Brief
Reproduce exactly, from the data that follows, the line with "サイドボード (167, 846)", the line with "Image resolution: width=161, height=2576.", and every line that lies between them.

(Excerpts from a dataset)
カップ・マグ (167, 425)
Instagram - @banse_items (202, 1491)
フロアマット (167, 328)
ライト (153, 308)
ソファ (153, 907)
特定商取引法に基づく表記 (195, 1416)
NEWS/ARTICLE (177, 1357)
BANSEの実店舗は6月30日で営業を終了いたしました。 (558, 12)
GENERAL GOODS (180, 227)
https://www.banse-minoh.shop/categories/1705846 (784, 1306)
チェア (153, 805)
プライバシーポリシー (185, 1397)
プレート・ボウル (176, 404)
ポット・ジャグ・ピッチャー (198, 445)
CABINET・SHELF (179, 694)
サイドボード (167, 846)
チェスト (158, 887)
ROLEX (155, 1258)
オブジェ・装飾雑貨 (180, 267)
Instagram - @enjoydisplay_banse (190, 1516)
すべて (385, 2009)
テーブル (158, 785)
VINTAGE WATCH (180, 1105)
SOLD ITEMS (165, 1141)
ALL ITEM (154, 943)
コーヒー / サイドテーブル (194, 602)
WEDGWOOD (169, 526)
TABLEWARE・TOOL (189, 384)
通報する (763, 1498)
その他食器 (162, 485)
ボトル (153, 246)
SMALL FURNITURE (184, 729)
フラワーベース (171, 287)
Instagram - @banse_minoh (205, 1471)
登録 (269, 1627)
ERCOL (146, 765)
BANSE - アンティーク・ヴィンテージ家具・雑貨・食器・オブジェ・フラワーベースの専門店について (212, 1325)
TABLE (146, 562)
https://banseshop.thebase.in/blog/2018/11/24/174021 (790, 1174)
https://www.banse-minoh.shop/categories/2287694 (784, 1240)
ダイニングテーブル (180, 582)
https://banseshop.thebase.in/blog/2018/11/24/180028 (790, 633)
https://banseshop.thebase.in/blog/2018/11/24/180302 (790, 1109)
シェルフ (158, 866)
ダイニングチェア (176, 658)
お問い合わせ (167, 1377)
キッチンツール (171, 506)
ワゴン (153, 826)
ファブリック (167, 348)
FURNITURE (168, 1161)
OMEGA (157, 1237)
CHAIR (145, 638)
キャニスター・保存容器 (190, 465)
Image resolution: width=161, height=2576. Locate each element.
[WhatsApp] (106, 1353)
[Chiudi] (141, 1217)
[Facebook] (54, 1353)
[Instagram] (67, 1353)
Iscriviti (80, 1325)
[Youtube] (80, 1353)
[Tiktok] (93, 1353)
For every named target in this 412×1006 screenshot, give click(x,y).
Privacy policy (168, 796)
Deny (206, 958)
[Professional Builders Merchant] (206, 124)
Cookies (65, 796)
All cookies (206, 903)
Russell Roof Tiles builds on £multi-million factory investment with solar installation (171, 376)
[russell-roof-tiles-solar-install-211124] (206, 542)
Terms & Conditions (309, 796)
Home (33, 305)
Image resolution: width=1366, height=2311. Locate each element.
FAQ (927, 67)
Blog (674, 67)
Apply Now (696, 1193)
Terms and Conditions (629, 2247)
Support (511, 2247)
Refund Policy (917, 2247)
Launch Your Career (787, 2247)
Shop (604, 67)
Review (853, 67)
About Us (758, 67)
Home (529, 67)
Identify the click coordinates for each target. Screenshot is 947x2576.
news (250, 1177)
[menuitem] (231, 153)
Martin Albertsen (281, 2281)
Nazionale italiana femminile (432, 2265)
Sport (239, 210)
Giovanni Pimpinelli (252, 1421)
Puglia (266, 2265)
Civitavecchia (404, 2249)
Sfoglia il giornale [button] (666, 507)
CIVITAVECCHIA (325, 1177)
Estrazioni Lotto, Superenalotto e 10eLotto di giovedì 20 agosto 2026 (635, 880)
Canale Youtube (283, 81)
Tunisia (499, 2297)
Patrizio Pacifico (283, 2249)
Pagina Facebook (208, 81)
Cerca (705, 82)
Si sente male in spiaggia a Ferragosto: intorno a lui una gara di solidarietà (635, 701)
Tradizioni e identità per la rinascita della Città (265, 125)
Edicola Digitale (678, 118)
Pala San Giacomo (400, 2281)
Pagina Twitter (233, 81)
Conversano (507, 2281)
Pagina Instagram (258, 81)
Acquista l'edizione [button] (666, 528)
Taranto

Your response
サイドボード (167, 846)
チェスト (158, 887)
ROLEX (155, 1258)
オブジェ・装飾雑貨 (180, 267)
Instagram - @enjoydisplay_banse (190, 1516)
すべて (385, 2009)
テーブル (158, 785)
VINTAGE WATCH (180, 1105)
SOLD ITEMS (165, 1141)
ALL ITEM (154, 943)
コーヒー / サイドテーブル (194, 602)
WEDGWOOD (169, 526)
TABLEWARE・TOOL (189, 384)
通報する (763, 1498)
その他食器 (162, 485)
ボトル (153, 246)
SMALL FURNITURE (184, 729)
フラワーベース (171, 287)
Instagram - @banse_minoh (205, 1471)
登録 (269, 1627)
ERCOL (146, 765)
BANSE - アンティーク・ヴィンテージ家具・雑貨・食器・オブジェ・フラワーベースの専門店について (212, 1325)
TABLE (146, 562)
https://banseshop.thebase.in/blog/2018/11/24/174021 (790, 1174)
https://www.banse-minoh.shop/categories/2287694 (784, 1240)
ダイニングテーブル (180, 582)
https://banseshop.thebase.in/blog/2018/11/24/180028 (790, 633)
https://banseshop.thebase.in/blog/2018/11/24/180302 (790, 1109)
シェルフ (158, 866)
ダイニングチェア (176, 658)
お問い合わせ (167, 1377)
キッチンツール (171, 506)
ワゴン (153, 826)
ファブリック (167, 348)
FURNITURE (168, 1161)
OMEGA (157, 1237)
CHAIR (145, 638)
キャニスター・保存容器 (190, 465)
Image resolution: width=161, height=2576. Locate each element.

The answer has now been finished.